I still remember the day like it was yesterday. I went to bed like any other day, lay my head on the pillow and allowed myself to drift off into dreamland. What seemed like a bad dream became reality quite quickly. I awoke in the early hours of the morning with my world spinning and in desperation to throw up. I got up out of bed and grabbed everything I could that would help me get to the bathroom. As soon as my eyes set their sights on the toilet, it was love at first sight and without delay, my body erupted. No rainbow came out of me. I, instead, had to pay the toll to the water bowl gods and lost all the dinner I had eaten a couple of hours earlier.
Wherever Niagara Falls might have been, my bathroom was now the new location where you could catch the majestic waterfall in action. I still cannot describe the quantity that came out of me. Where did it all come from? I’m pretty sure I didn’t eat a dinner for four. Even when nothing was left that could come out of me, my body was quite intent on extracting its internal organs; thankfully, I avoided that terrible situation with some rational thinking during such an irrational time. However, my body was not ready to give up yet, so it reached into the deepest depths of my stomach and produced some bile to ensure I really tasted the fruits of my current labour.

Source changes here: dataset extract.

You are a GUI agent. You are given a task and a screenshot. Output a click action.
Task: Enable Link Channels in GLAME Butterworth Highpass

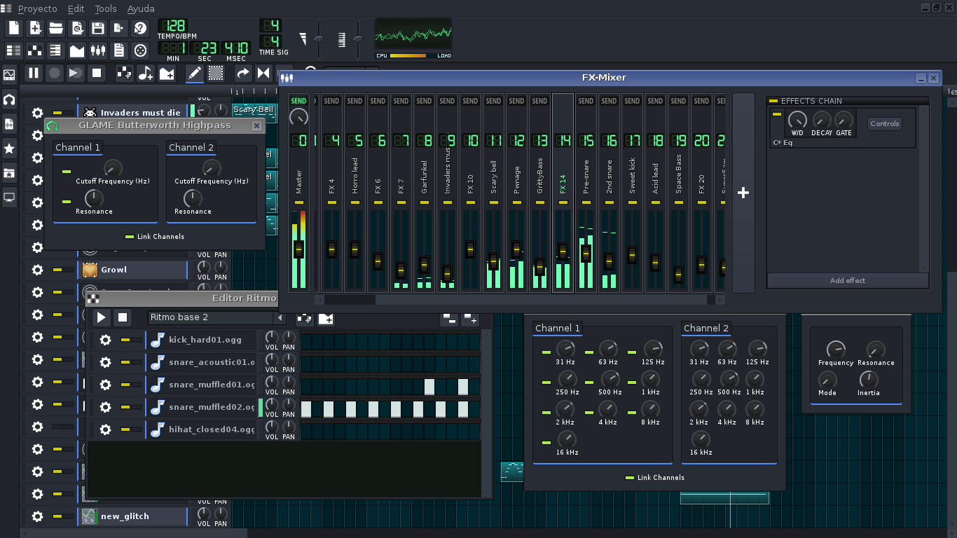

While leaning on the toilet bowl, I was expecting my world to stop spinning, but I was fresh out of luck. I must have thrown up all my luck a couple of minutes into this wonderful new experience of mine. What made it all worse was my brother laughing at me during my hugging session with the toilet bowl. What can I say? Our intimate relationship won’t win the approval of everyone.
When I knew I was officially done, I decided to head back to bed and try and sleep. I thought the worst was over, but little did I know I would spend the next few years battling with severe vertigo and hearing loss to go along with it.
During the battle raging on, I slipped into a crippling depression in which my mind was preoccupied with thoughts of ending my life. As the days rolled by, it became progressively worse, and I soon found myself contemplating suicide daily, and I soon found myself attempting to end my life. Those around me were alarmed and started to intervene, which set my life on a different course. I received the help I needed to manage my disease and struggles, and I sit here writing this now, alive with meaning and purpose in my life. So, thank you to everyone who has cared to make a difference in my life for the better. It is through you that I sit here now alive with fire in my heart and dreams in my head, and I will see everyone when I cross the line of achievement of my dreams.